Andreas Spanias, a professor of electrical engineering, and Cihan Tepedelenlioglu, an associate professor, both in the School of Electrical, Computer and Energy Engineering, one of the six schools in the Ira A. Fulton Schools of Engineering, are the main researchers from ASU. The pair are collaborating with project lead Mahesh Banavar, an associate professor at Clarkson University, and Stephanie Schuckers, a professor and center director at Clarkson University.
The dual-university team plans to use data collected from cell phone towers, WiFi and Bluetooth traces and a specialized algorithm to help detect potential COVID-19 hotspots. The algorithm will then alert users of potential dangers.
Spanias and Tepedelenlioglu are colleagues in the Sensor Signal and Information Processing Center at ASU, also called SenSIP. At the center, which Spanias directs, they have been working on sensor technologies that incorporate node counting and network size estimation using consensus-based methods. These patented methods have several applications, including cell phone network area estimation.
Similarly, their counterparts at Clarkson University have been developing signal localization software platforms. The collaboration brings together the capabilities of two Industry University Cooperative Research Centers (I/UCRC), namely SenSIP and the Center for Identification Technology Research (CITeR) at Clarkson University.
The National Science Foundation awarded the inter-university team close to $200,000 for a Rapid Research Response, also known as a RAPID grant. The NSF awards RAPID grants to projects deemed urgent, including quick-response research on natural disasters or unanticipated events like the COVID-19 pandemic.
The COVID-19 Hotspot Network Size and Node Counting using Consensus Estimation project will use advanced consensus-based methods to estimate a network area and the number of smartphones in that area using minimal network data. Studies show that COVID-19 can spread in places where many people are congregated in close proximity. Using the assumption that several app-connected smartphones in a given area corresponds to more people gathering, the algorithm can help assess the increased potential for viral spread.
In practical terms, an application on a user’s phone will estimate location, using traces such as WiFi, Bluetooth and cell-tower data, and also evaluate other non-personal information to determine if certain areas have a large number of people in close proximity. Nearby users will be lumped together to form an ad hoc network, allowing the algorithm to limit data collection from devices in this specific user group.
Other users in the same network who are also running the mobile application will transmit similar data to the algorithm, which will refine the estimates of network size, number of users in the area covered by the network and network location.
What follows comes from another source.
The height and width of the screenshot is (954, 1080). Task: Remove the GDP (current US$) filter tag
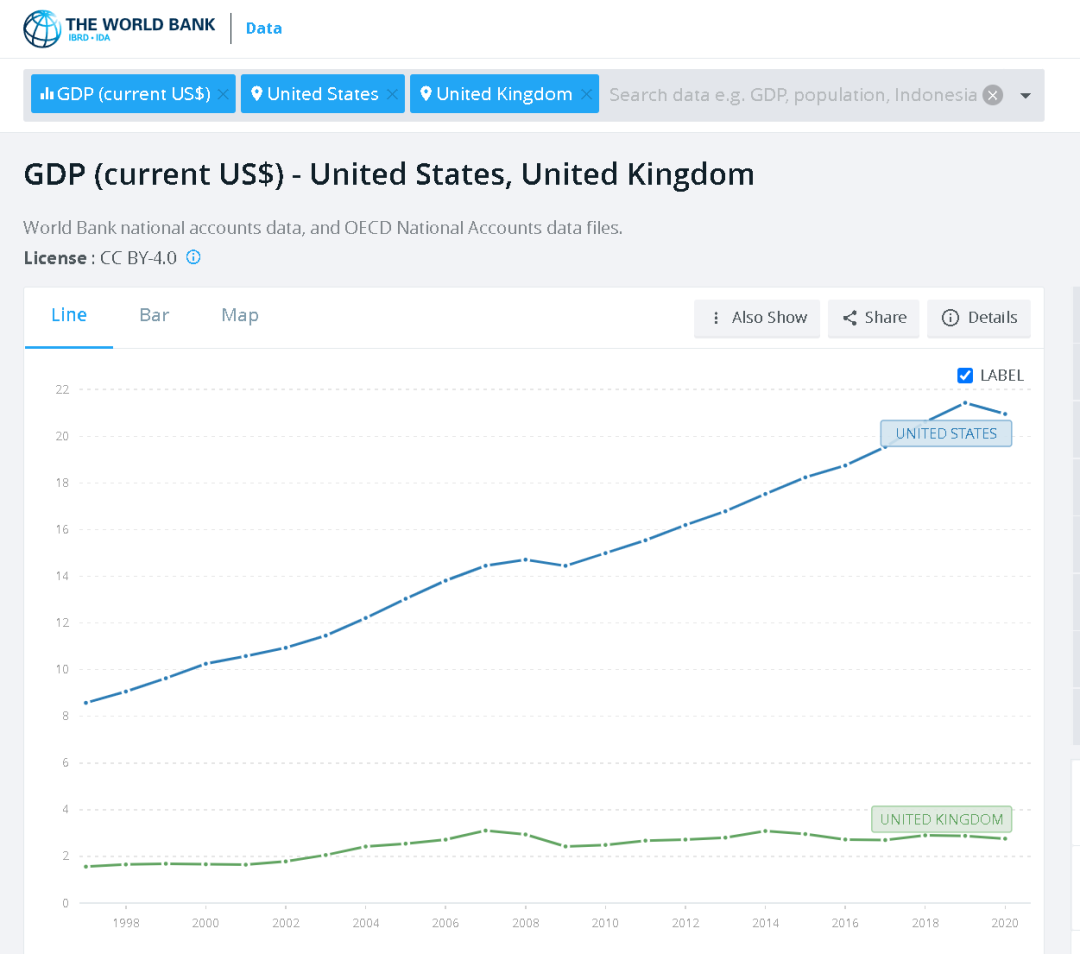(x=222, y=94)
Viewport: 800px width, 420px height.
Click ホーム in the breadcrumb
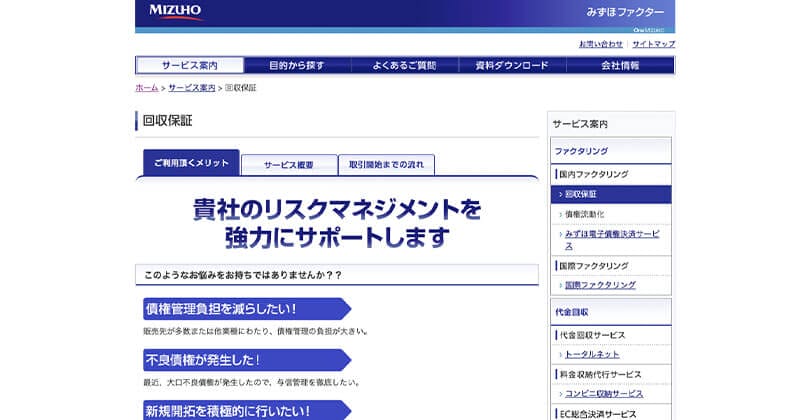(146, 88)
With this information, the app would send an alert to a smartphone user who is about to enter a densely populated risk area.
Consumers are becoming increasingly wary about access to their personal data, so the research team has user privacy at the forefront of this project. Each user will choose how much data they transmit in a tier-based system.
For one set of users, only basic location information is gleaned from a ping on a cell tower or open Bluetooth and WiFi access points, letting the algorithm know approximately where they are without using GPS. Other users can give more permissions to allow mild sharing of some additional information, including precise location but not the user’s identity or personal information. Obtaining more data will improve the algorithm performance and provide refined location and network information.
Spanias and the team hope to have the algorithm in the testing phase by January 2021. When rolled out to the public, the application will be available for any smartphone type. The data parsed by the algorithm will also be available on the web.
Implications for the ASU-Clarkson University team’s solution go far beyond the user level. Businesses in or nearby hot zones will be able to use the technology to decide when and how it is safe to open. Beyond COVID-19, communities and relief agencies can use the data from the algorithm during natural disasters to determine where to send resources.
While nothing short of a cure or a vaccine for COVID-19 will subdue some people’s concern about the virus, rapid response research like this innovative effort may offer peace-of-mind by providing smartphone users information about highly populated areas.